Oppression and Transcendence [microform] : the Iconography of Kazuo Nakamura's Grids
Auteur : Brian Grison
Date de publication : 2003
Éditeur : Thesis (M.A.)--Carleton University
Nombre de pages : 558
Résumé du livre
This thesis claims and demonstrates that the conceptual and graphic key to an understanding and appreciation of the art of Kazuo Nakamura is the simple horizontal and vertical grid of equal units. Beginning with his informal study of one-point Renaissance perspective at about the age of thirteen, this study traces Nakamura's exposure to several aspects of the grid, from a tool of traditional perspective, to a tool of accuracy in rendering, to an emblem of modernism, to a graphic tool of contemporary scientific research and representation, and finally to its association with the symbolism of yearning associated with the "view through the window" theme of German Romanticism in the early nineteenth century.

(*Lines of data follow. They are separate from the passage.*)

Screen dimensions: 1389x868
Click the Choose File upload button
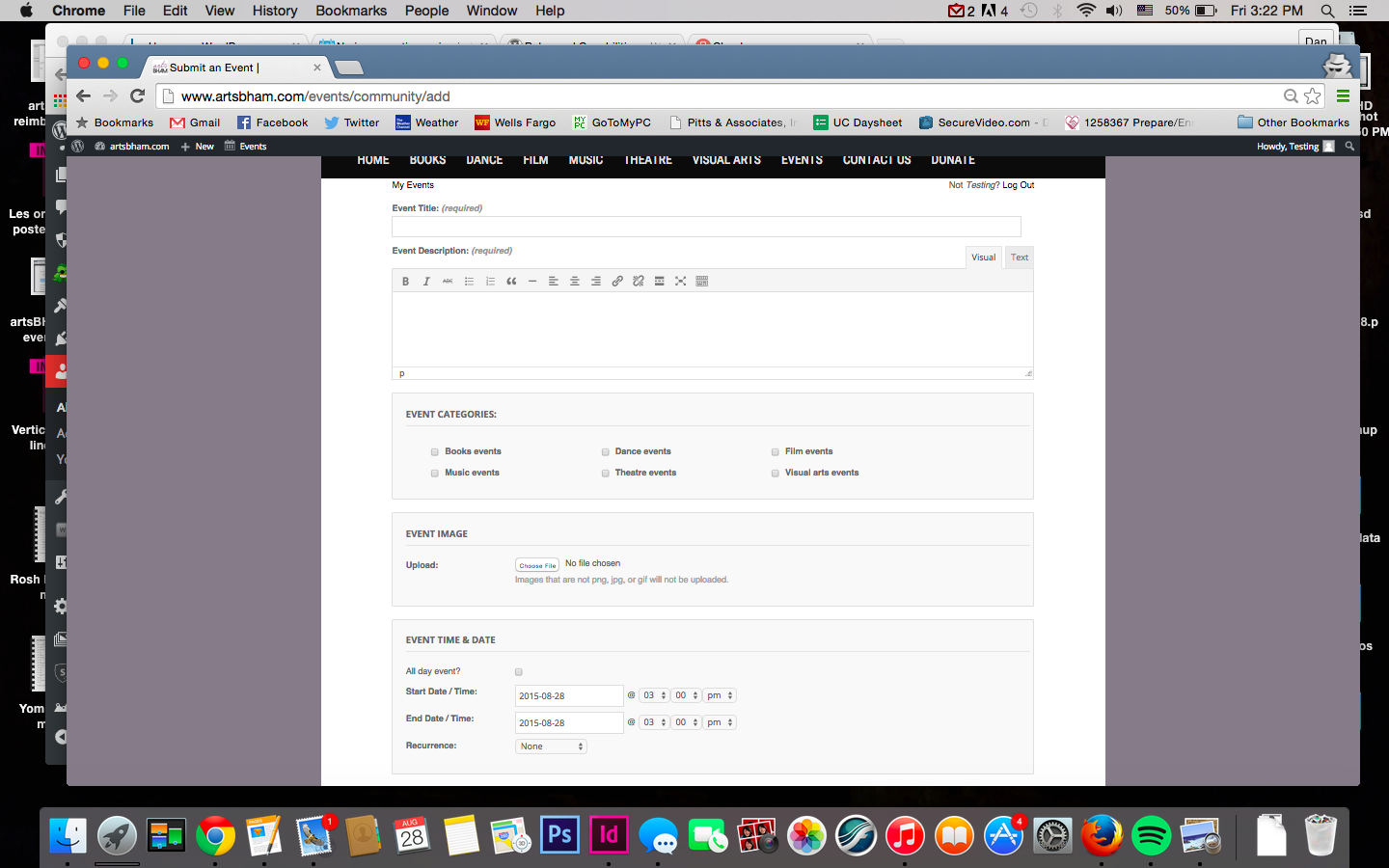[x=537, y=565]
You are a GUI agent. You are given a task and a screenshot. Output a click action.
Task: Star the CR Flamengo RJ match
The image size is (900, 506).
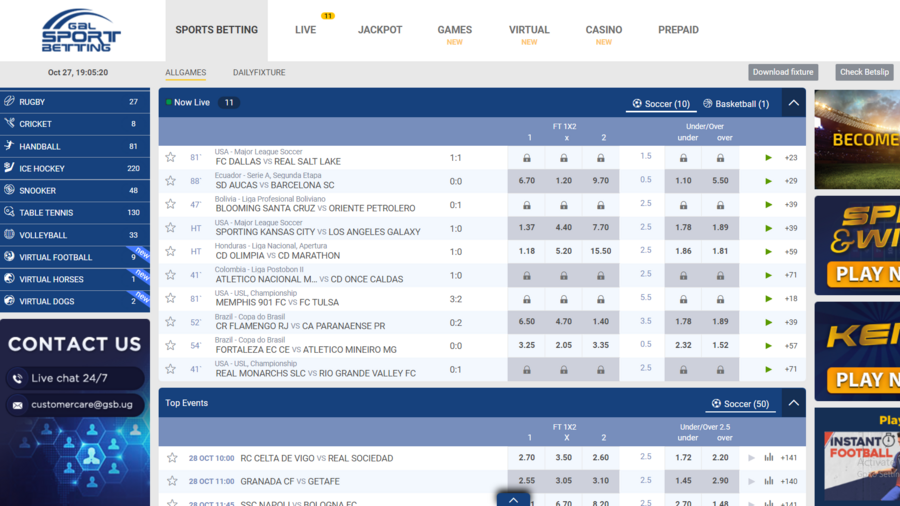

With references to the development of his artistic and philosophic goals being a result and reflection of his life experience beginning at age sixteen with the destruction of his Japanese-Canadian community, this thesis maintains that the trauma of Nakamura's teenage years was the springboard of his later projects in which he worked toward a synthesis of the rationalism of scientific research with a contemplative aesthetic. Nakamura's life-long research project, established during the years of enforced solitude and isolation in the forests of the British Columbia interior, was his search for a sense of place from which he could no longer be exiled. Employing the grid as the armature of his research, Nakamura reduced the momentary and superficial appearances of nature to its hidden mathematical structures. The culmination of his research was the conversion of the grid as a metaphor of oppression and confinement to one of escape and transcendence. Nakamura's path through the barrier of the grid parallels and personalises the history of science, the history of perception, the history of the symbolism of the grid from the Renaissance to Modernism and the history of Nakamura's long project to discover a personal sense of place.